Record extracts
----------

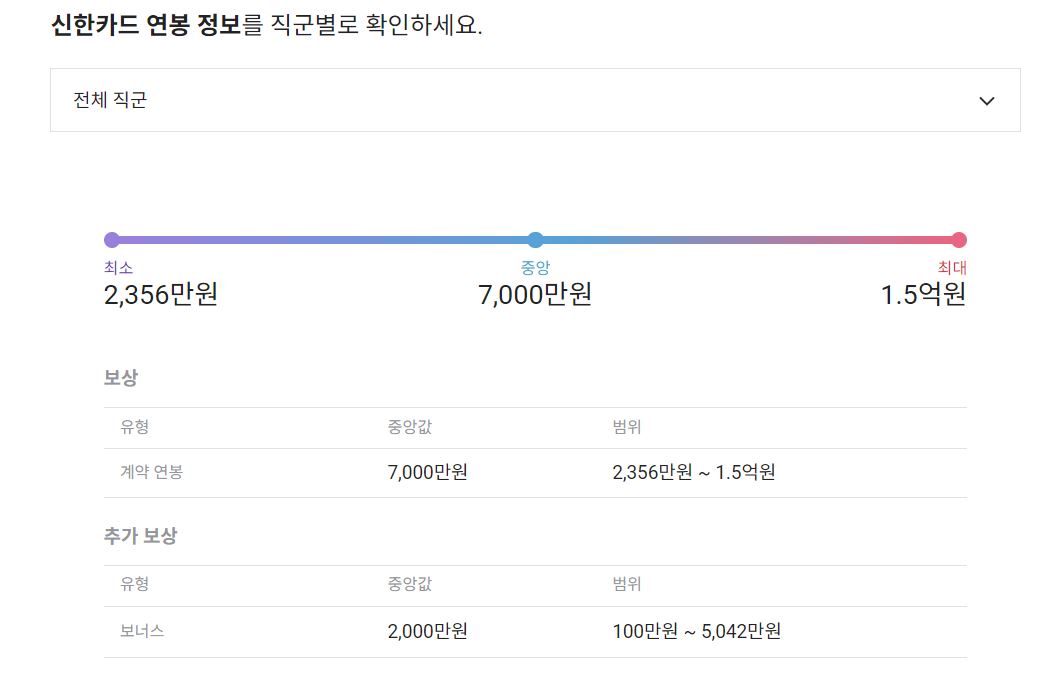Click the chevron on the job group selector

pos(987,99)
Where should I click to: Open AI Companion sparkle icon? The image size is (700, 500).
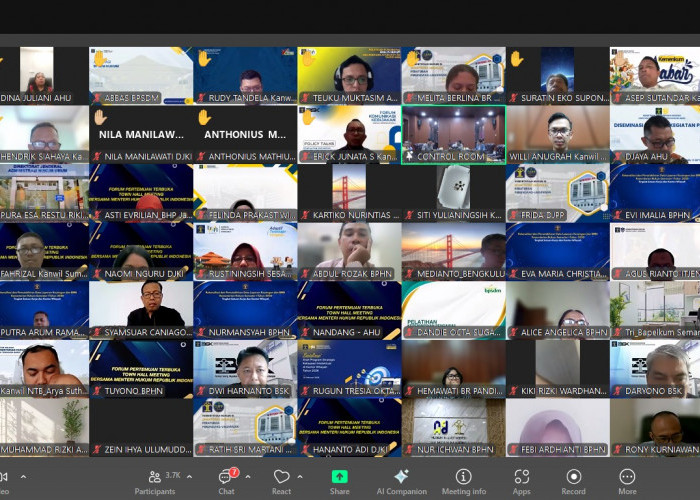(x=401, y=476)
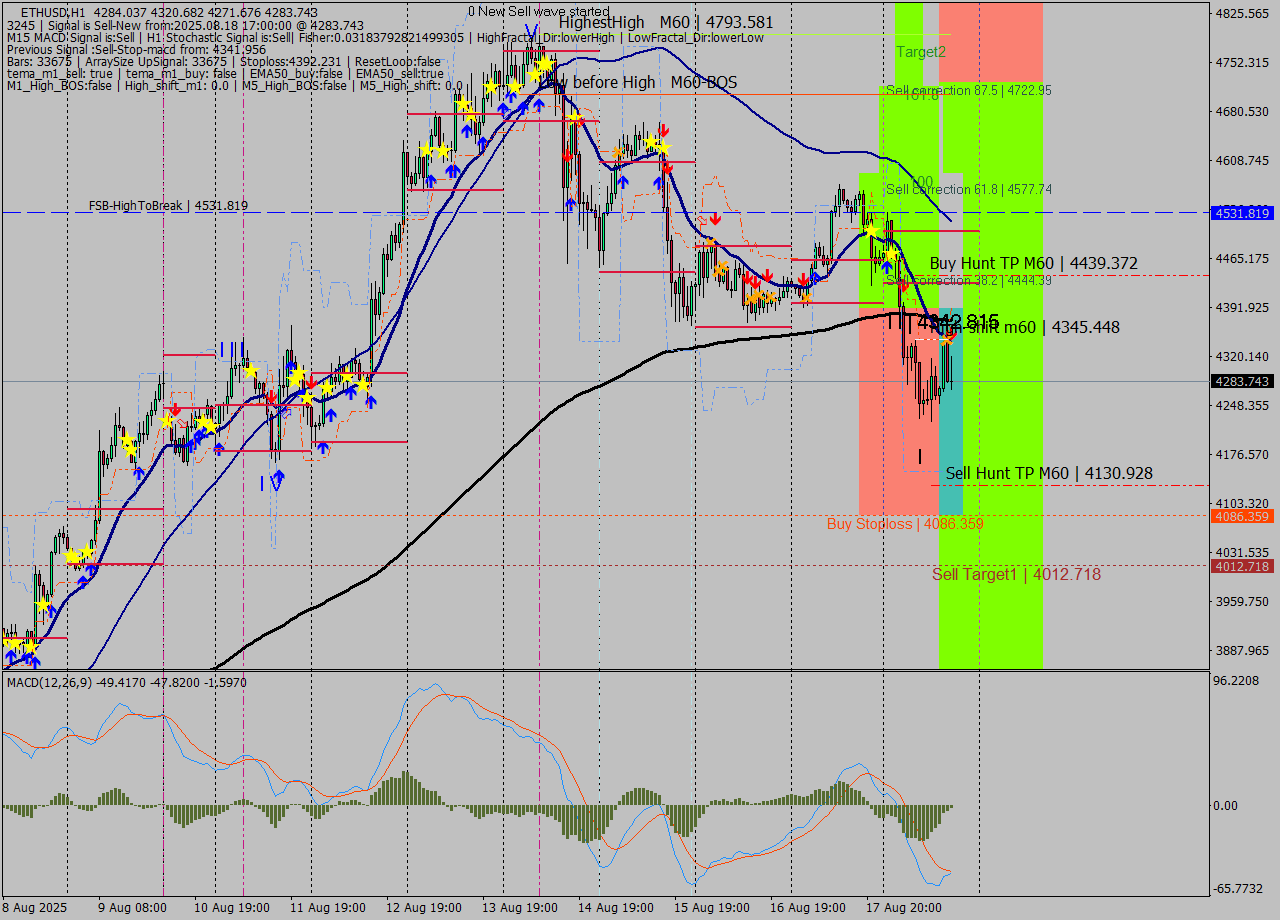Select the Buy Hunt TP M60 label
This screenshot has width=1280, height=920.
coord(1033,263)
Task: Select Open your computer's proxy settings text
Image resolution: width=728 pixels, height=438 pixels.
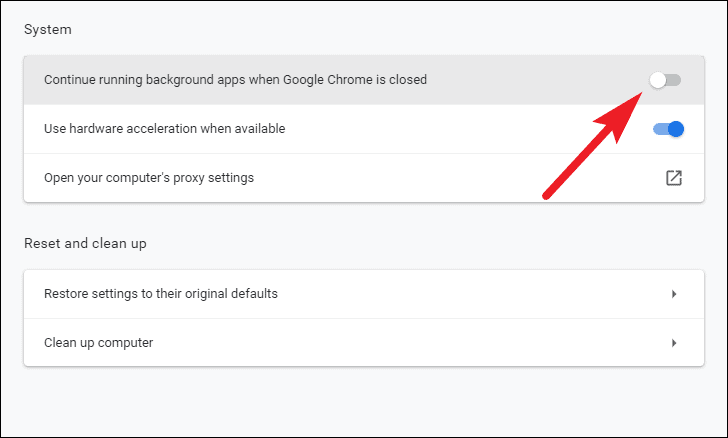Action: 149,178
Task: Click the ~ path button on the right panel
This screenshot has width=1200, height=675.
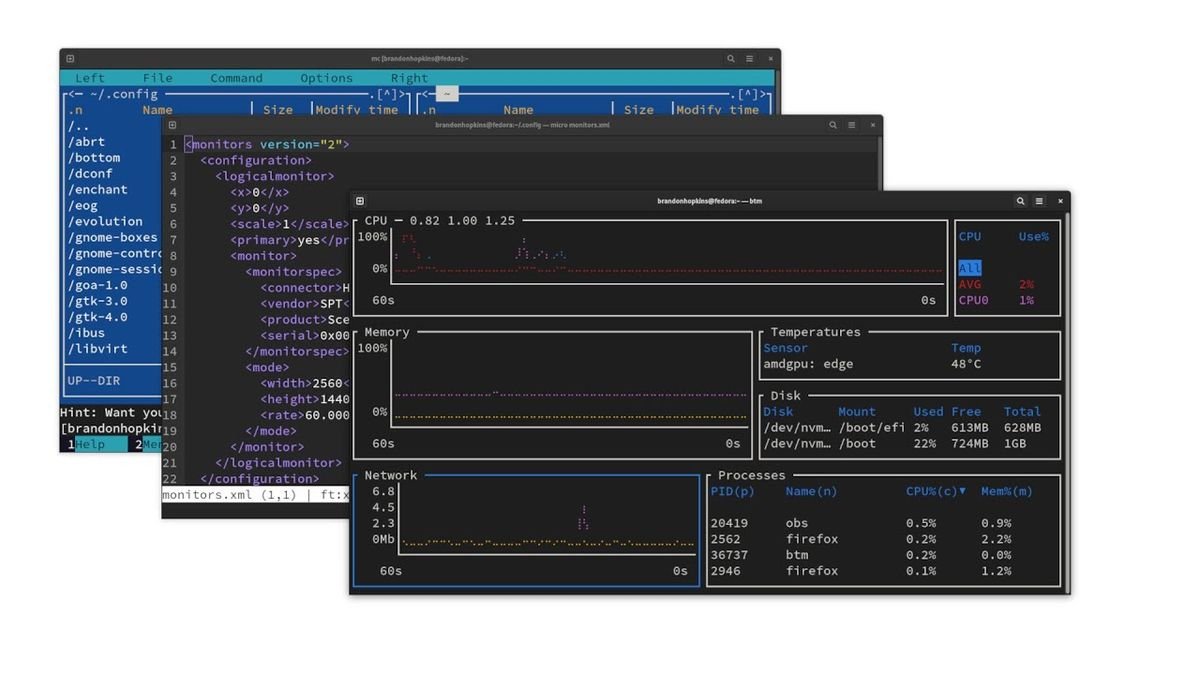Action: pyautogui.click(x=446, y=93)
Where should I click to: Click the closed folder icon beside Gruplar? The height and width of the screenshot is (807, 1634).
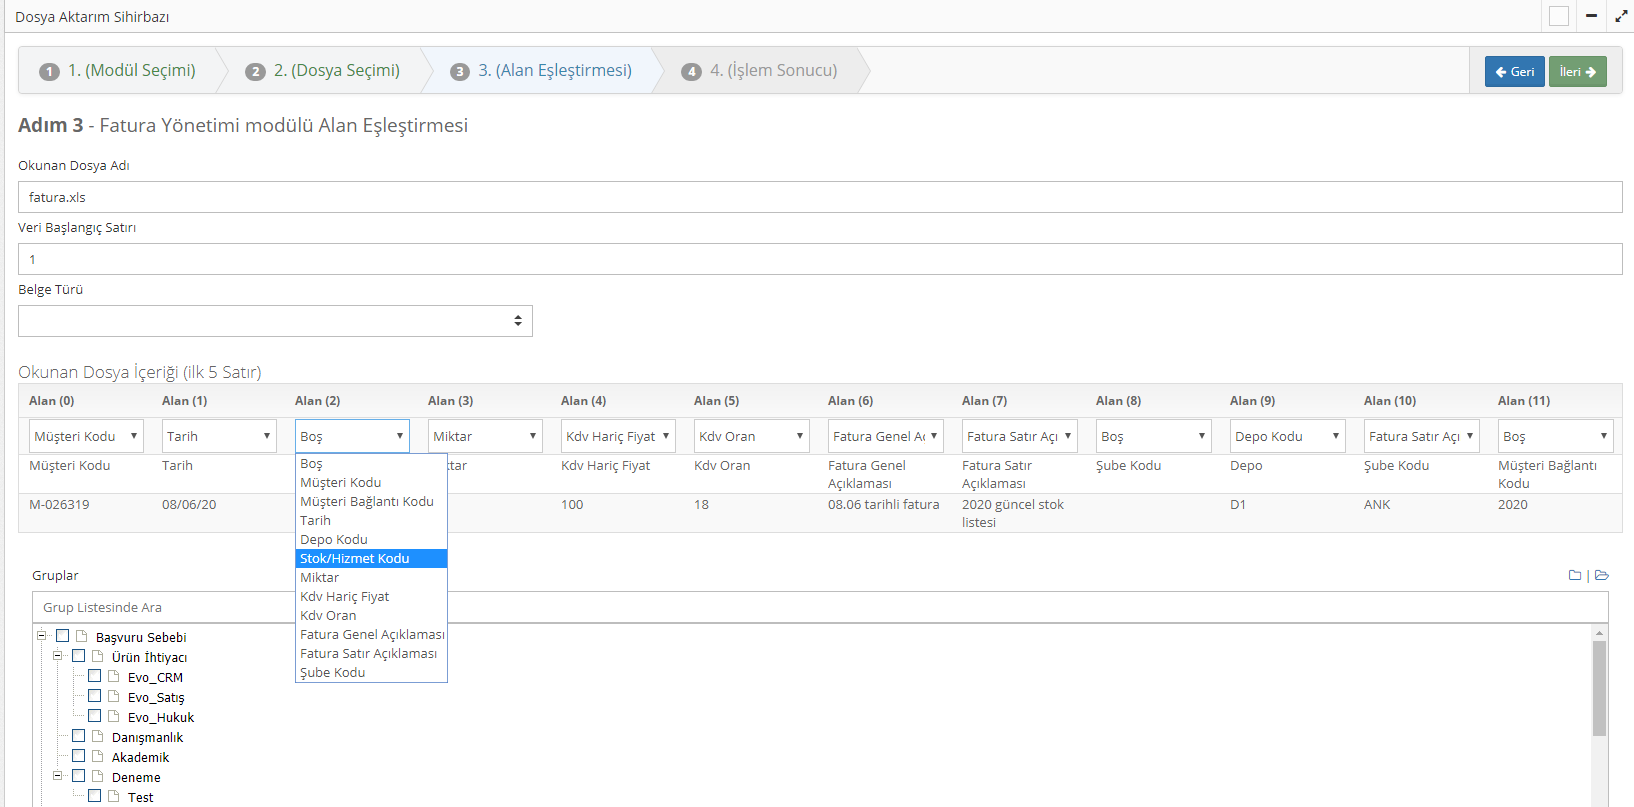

----------

Whenever a line above includes the string "Task", copy it.

Solution to this exercise
Task: Select Open your computer's proxy settings text
Task: Click the ~ path button on the right panel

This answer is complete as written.